- [Task inputs]
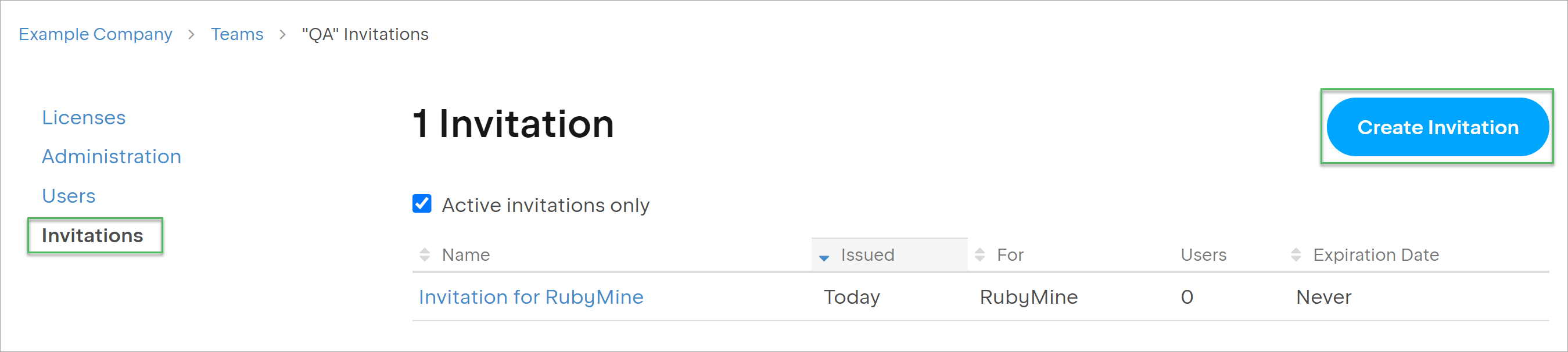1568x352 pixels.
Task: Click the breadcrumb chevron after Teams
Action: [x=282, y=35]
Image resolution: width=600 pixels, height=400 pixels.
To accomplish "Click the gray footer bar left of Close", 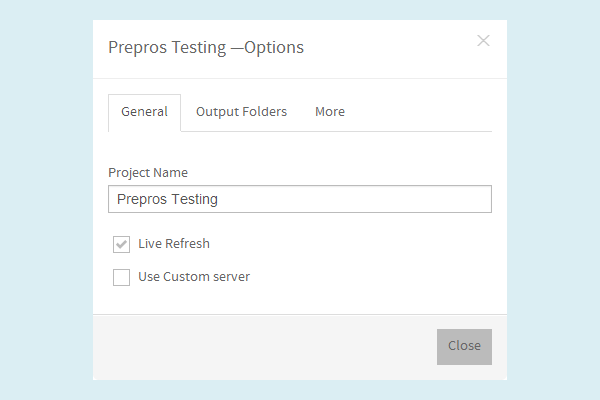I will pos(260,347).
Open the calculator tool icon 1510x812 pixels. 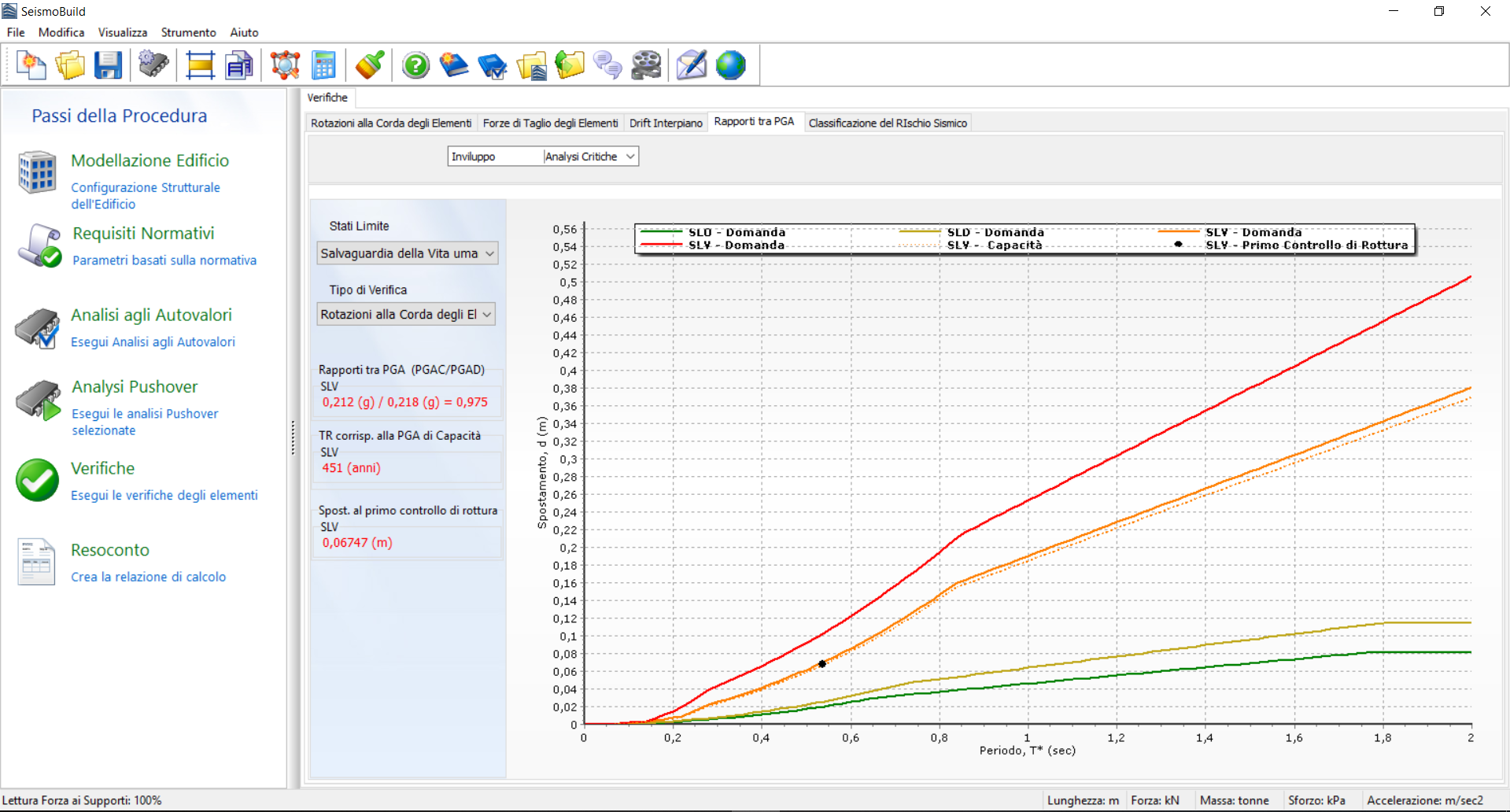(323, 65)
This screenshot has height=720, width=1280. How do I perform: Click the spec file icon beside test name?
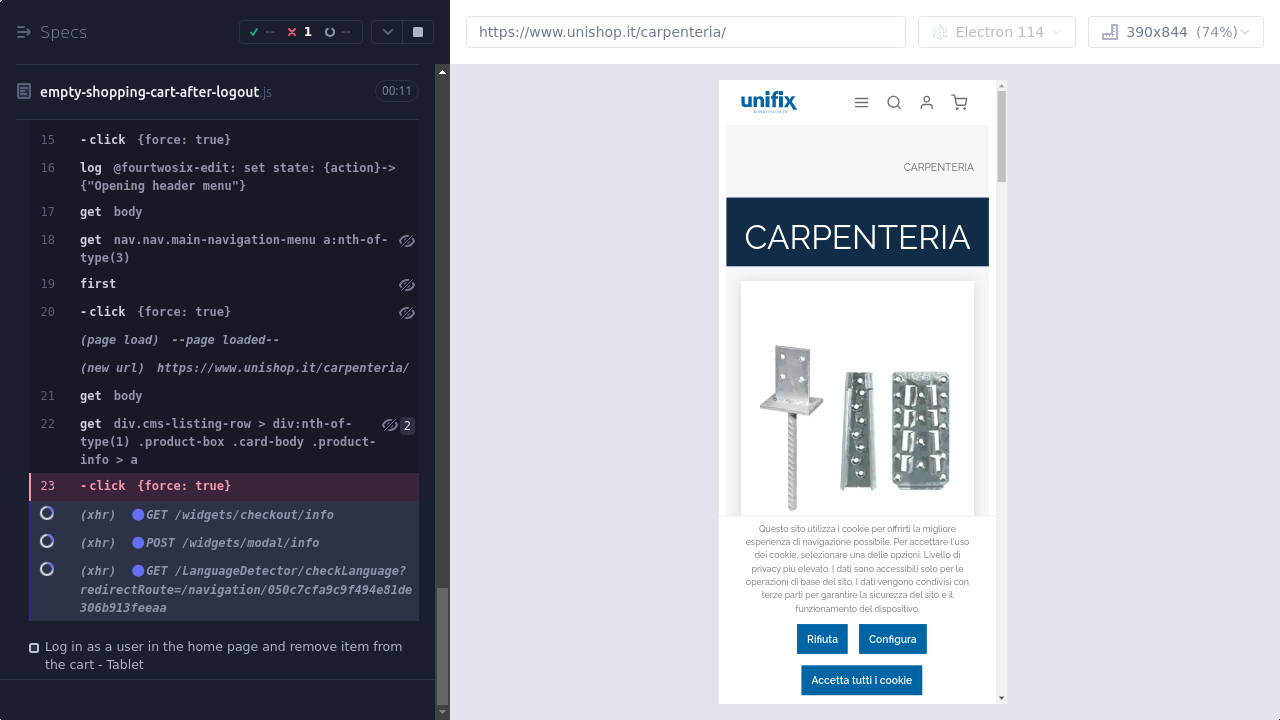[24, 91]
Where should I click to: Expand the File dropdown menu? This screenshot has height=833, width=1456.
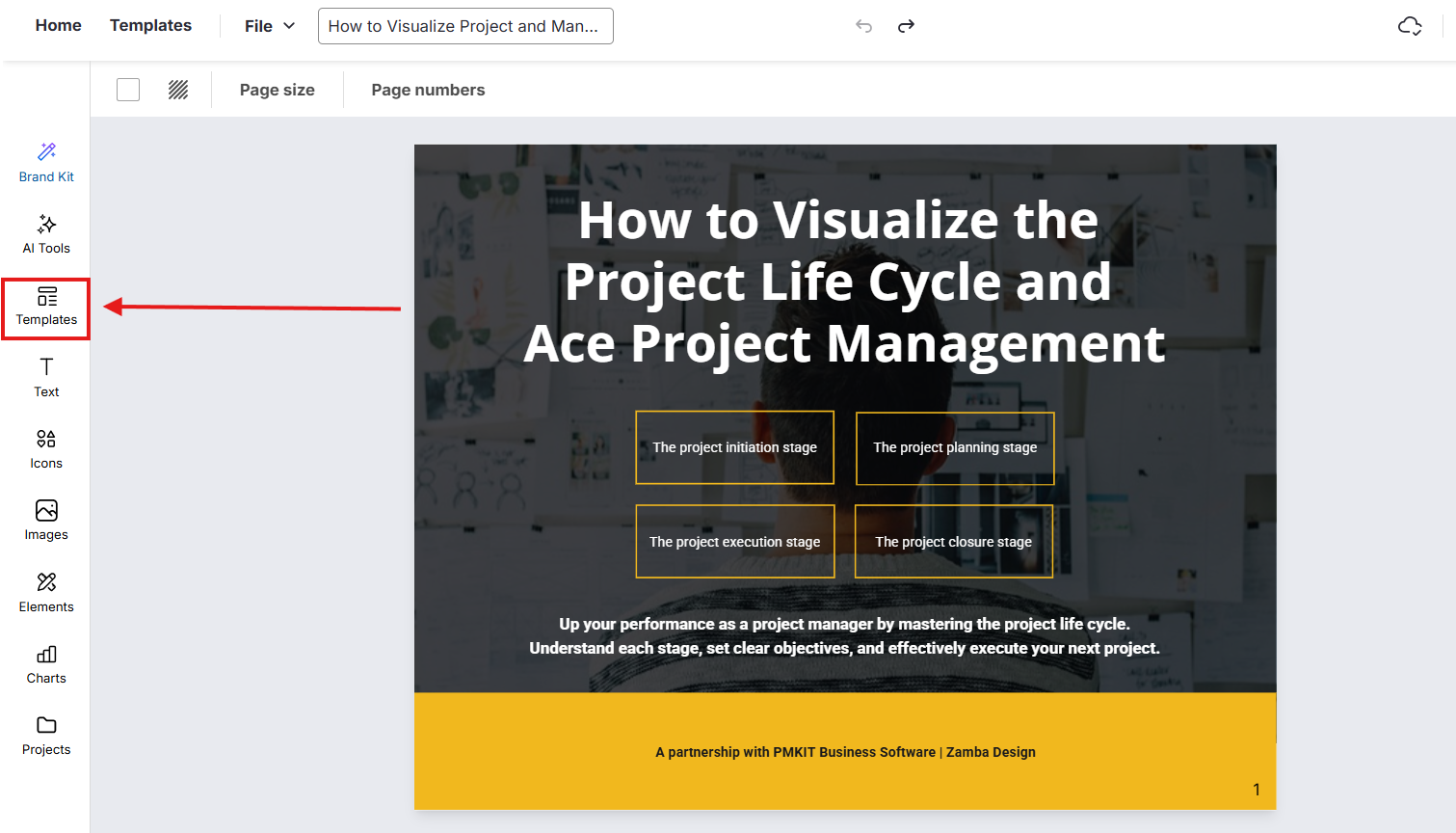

- [Work task] Pictures must be left out. Repeat exactly the lines from the one containing "This screenshot has height=720, width=1280." through the final line of the data.

- [Solution to the exercise]
This screenshot has height=720, width=1280. How do I perform: Click the spec file icon beside test name?
[24, 91]
Where should I click to: Expand the File dropdown menu? This screenshot has height=833, width=1456.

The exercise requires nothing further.